**The records:**

----

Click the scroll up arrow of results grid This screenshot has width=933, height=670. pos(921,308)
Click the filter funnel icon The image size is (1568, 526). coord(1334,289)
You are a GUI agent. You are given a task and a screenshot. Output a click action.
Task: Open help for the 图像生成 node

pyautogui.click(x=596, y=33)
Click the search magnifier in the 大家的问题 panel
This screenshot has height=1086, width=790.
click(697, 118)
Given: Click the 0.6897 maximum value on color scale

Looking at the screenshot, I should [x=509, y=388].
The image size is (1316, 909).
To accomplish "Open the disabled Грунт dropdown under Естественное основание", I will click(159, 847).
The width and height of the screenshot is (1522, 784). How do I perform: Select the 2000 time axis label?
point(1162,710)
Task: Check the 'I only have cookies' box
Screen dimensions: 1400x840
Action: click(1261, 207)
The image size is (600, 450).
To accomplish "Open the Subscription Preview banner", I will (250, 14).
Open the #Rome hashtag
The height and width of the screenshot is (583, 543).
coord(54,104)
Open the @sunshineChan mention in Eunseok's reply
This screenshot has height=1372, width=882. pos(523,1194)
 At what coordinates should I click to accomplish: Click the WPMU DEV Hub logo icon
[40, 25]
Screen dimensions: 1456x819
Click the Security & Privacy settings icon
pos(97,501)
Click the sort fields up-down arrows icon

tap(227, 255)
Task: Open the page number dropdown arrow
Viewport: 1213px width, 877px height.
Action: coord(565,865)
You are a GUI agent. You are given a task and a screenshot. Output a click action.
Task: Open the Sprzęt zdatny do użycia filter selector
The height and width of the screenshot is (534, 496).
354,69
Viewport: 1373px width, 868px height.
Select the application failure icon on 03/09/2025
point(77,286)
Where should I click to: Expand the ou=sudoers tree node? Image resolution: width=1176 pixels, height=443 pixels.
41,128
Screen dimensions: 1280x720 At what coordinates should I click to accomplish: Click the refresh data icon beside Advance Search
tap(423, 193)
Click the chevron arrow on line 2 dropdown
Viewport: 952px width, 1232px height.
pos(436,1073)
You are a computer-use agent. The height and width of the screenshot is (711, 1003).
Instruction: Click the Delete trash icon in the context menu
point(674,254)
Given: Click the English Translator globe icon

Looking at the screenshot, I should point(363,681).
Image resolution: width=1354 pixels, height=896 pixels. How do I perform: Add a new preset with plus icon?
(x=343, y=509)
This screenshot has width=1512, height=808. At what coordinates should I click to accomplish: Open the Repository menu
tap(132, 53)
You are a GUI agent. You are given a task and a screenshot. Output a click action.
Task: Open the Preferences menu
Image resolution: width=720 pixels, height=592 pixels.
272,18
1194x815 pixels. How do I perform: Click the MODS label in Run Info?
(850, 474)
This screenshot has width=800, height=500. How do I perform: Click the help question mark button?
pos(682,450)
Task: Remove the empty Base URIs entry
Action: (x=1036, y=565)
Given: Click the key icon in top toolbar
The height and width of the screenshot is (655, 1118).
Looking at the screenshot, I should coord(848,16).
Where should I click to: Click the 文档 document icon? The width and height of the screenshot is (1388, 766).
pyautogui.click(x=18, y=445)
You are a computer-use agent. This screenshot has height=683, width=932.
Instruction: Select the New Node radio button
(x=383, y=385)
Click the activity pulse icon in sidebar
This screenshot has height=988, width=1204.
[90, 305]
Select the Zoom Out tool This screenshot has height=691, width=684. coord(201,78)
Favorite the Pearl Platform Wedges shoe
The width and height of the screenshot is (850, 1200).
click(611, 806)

----

Copy out each line in the preceding records that contains "dropdown".

To accomplish "Open the disabled Грунт dropdown under Естественное основание", I will click(159, 847).
Task: Open the page number dropdown arrow
Click the chevron arrow on line 2 dropdown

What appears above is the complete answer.